Stated exercise =
Please output the data lines from the one containing "You are a GUI" through the end of the data as a JSON list of strings, one string per line, with blank lines and pictures left out.

Materials provided =

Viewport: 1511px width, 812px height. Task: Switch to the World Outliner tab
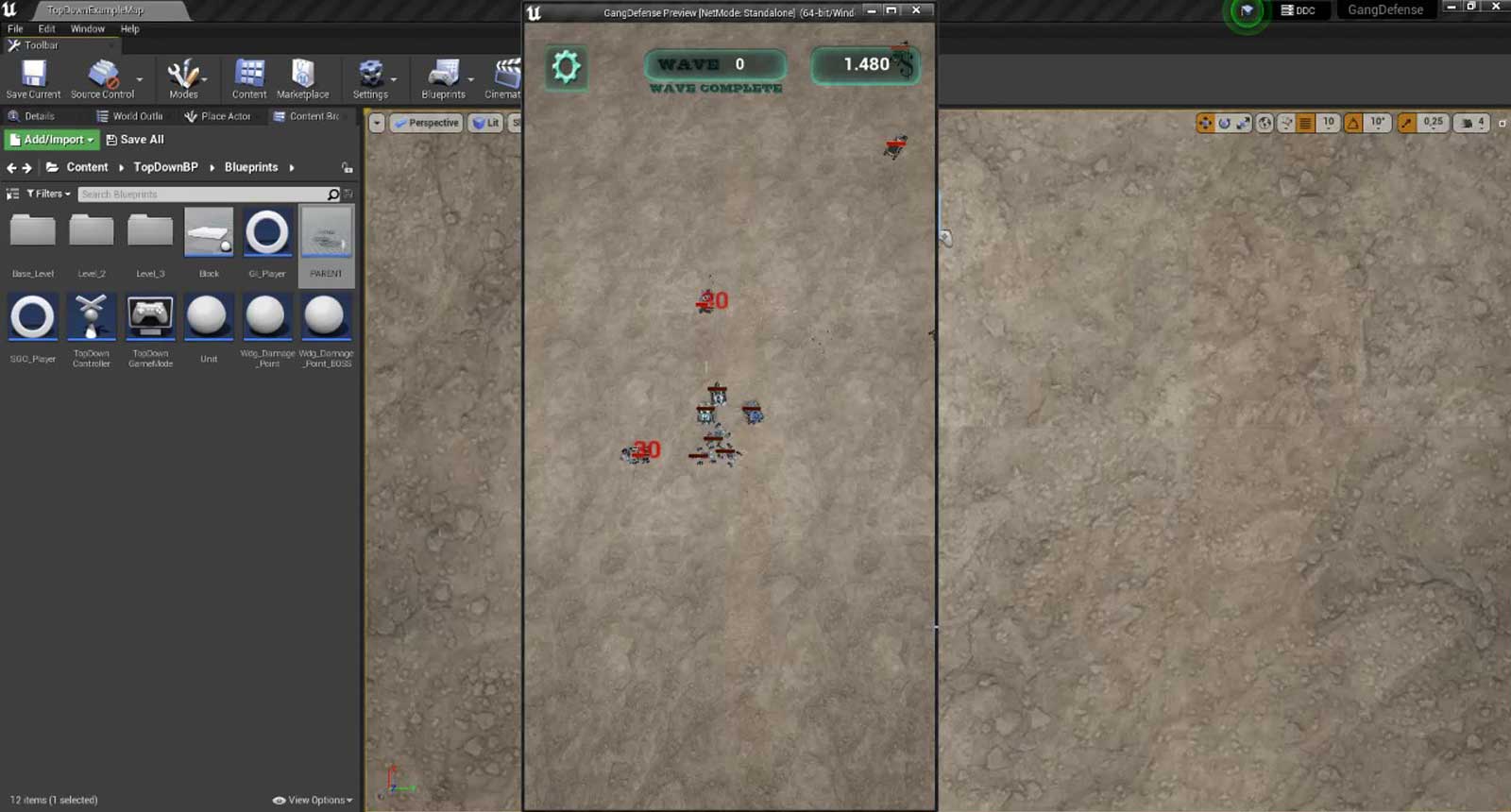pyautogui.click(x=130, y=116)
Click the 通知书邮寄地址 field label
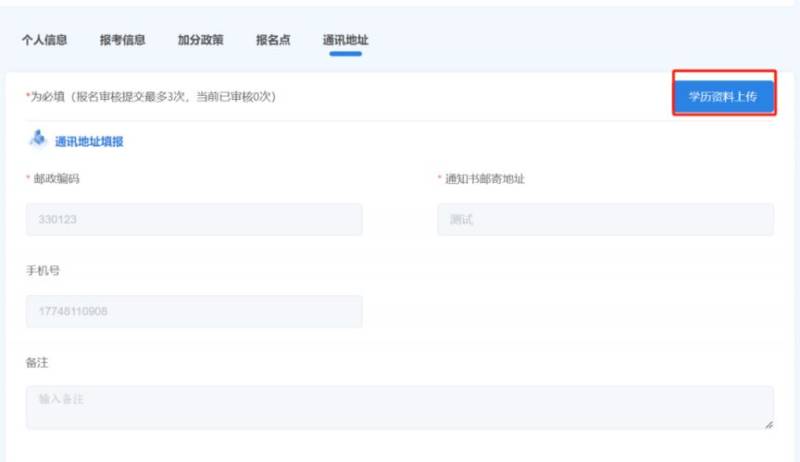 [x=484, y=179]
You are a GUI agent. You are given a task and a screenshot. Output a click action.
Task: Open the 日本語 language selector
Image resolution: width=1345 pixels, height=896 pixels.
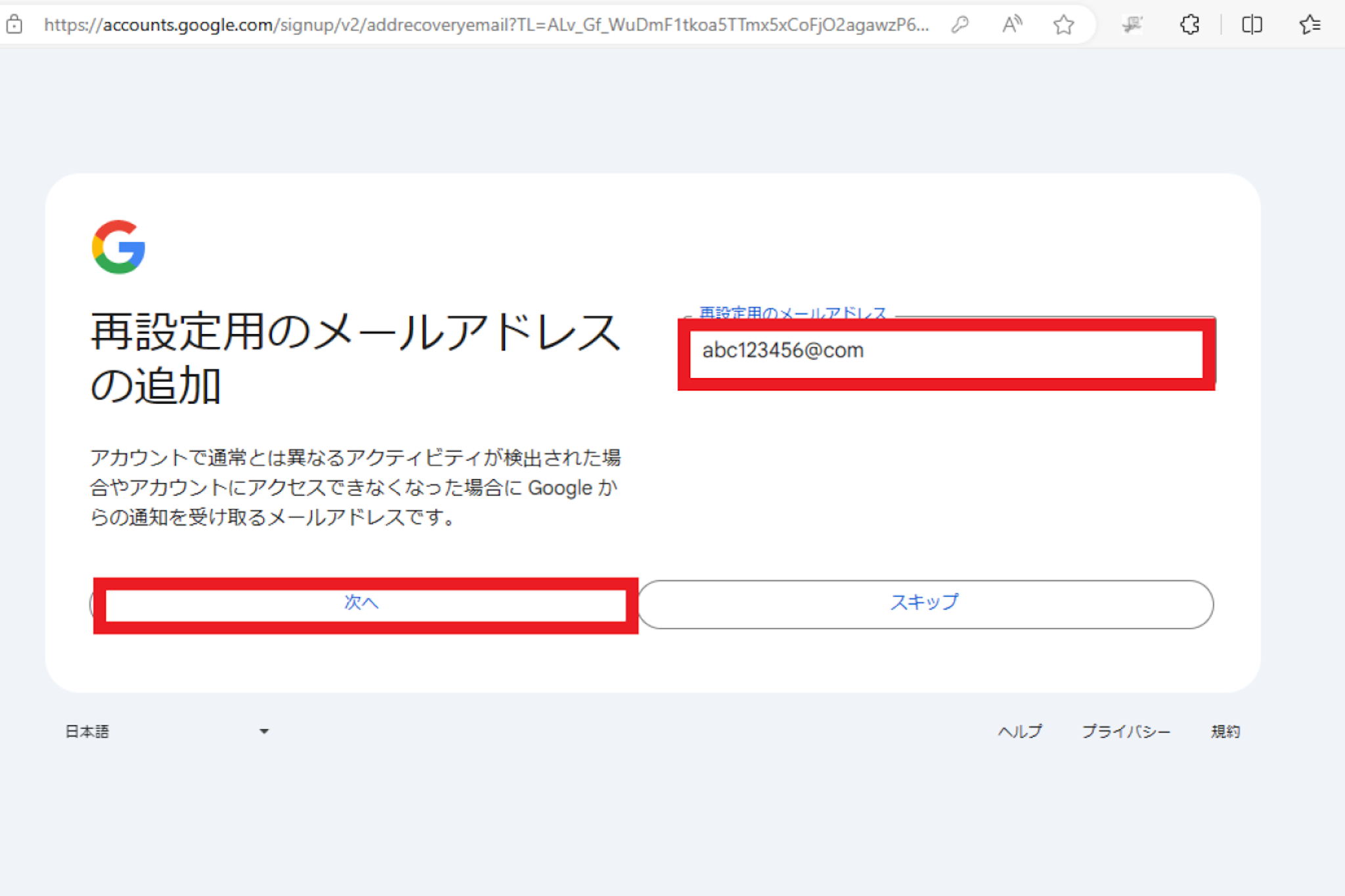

Exercise output =
[
  "You are a GUI agent. You are given a task and a screenshot. Output a click action.",
  "Task: Open the 日本語 language selector",
  "Image resolution: width=1345 pixels, height=896 pixels."
]